» **Try it**
Copy each record exactly as it reads, leaving out any pictures it holds.

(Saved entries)
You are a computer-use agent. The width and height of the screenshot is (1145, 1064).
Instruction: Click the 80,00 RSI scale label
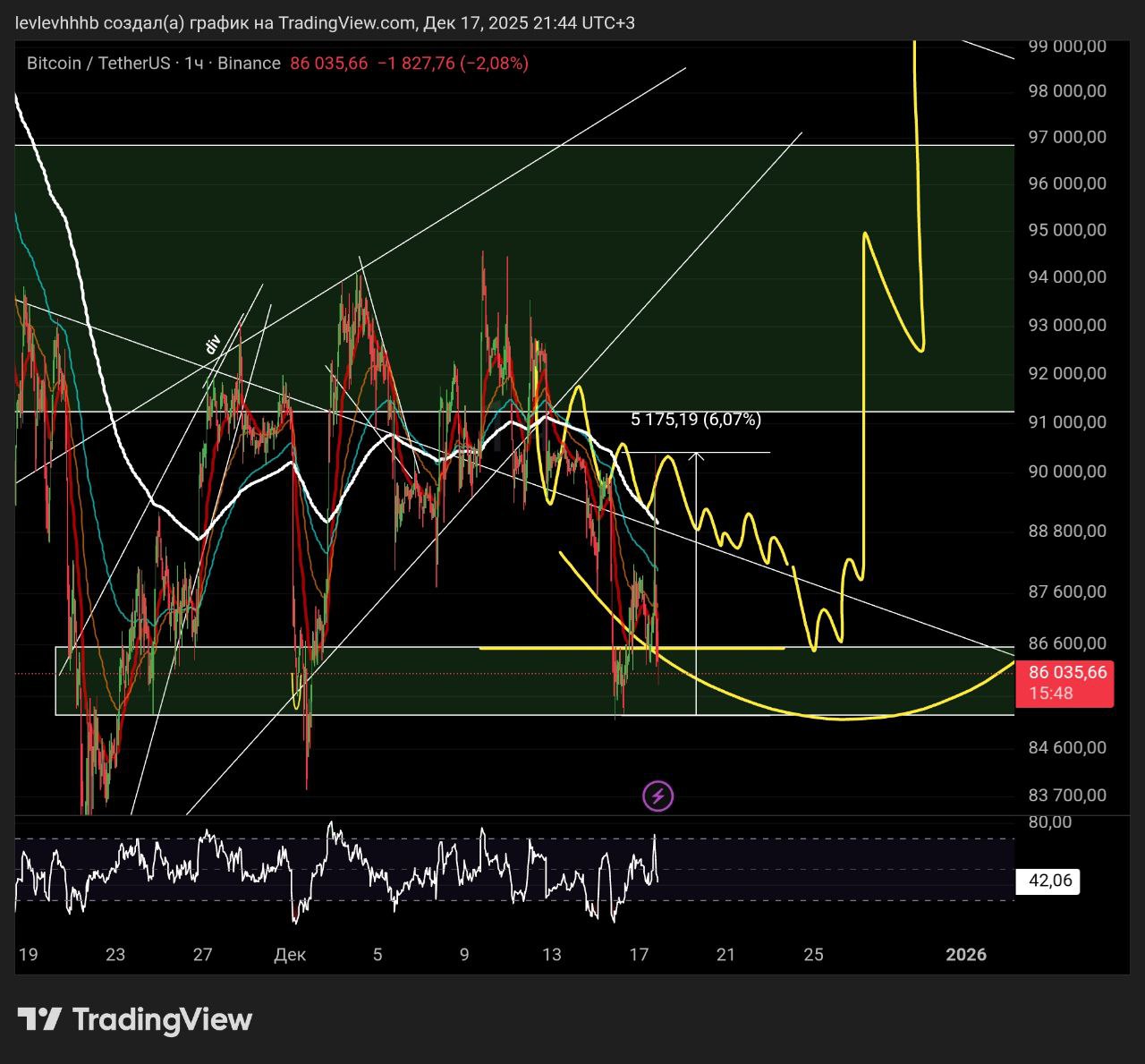1050,822
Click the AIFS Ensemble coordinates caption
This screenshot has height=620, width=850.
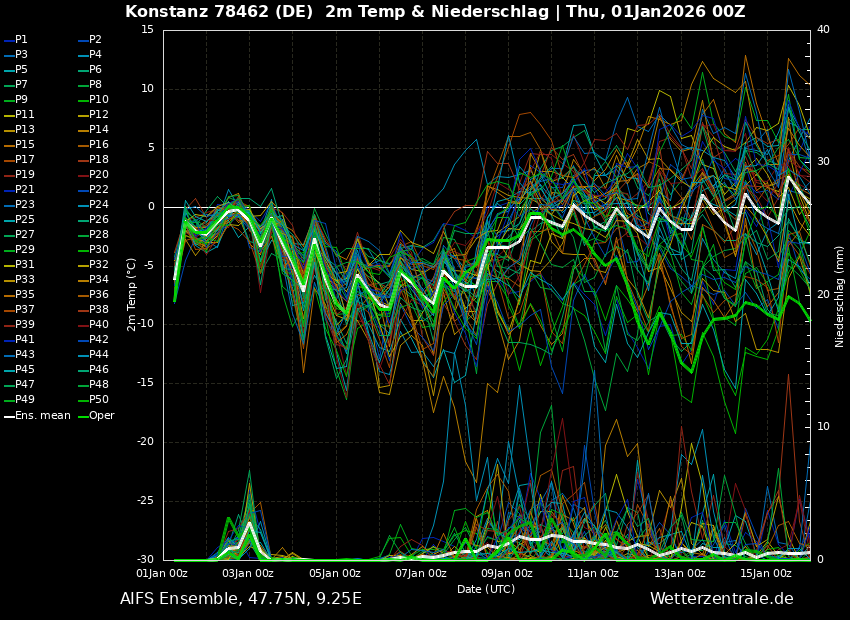[241, 599]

» **Completed task**
You are a computer-use agent. The width and height of the screenshot is (1145, 1064).
Instruction: Click the 80,00 RSI scale label
1050,822
Click the AIFS Ensemble coordinates caption
This screenshot has height=620, width=850.
[241, 599]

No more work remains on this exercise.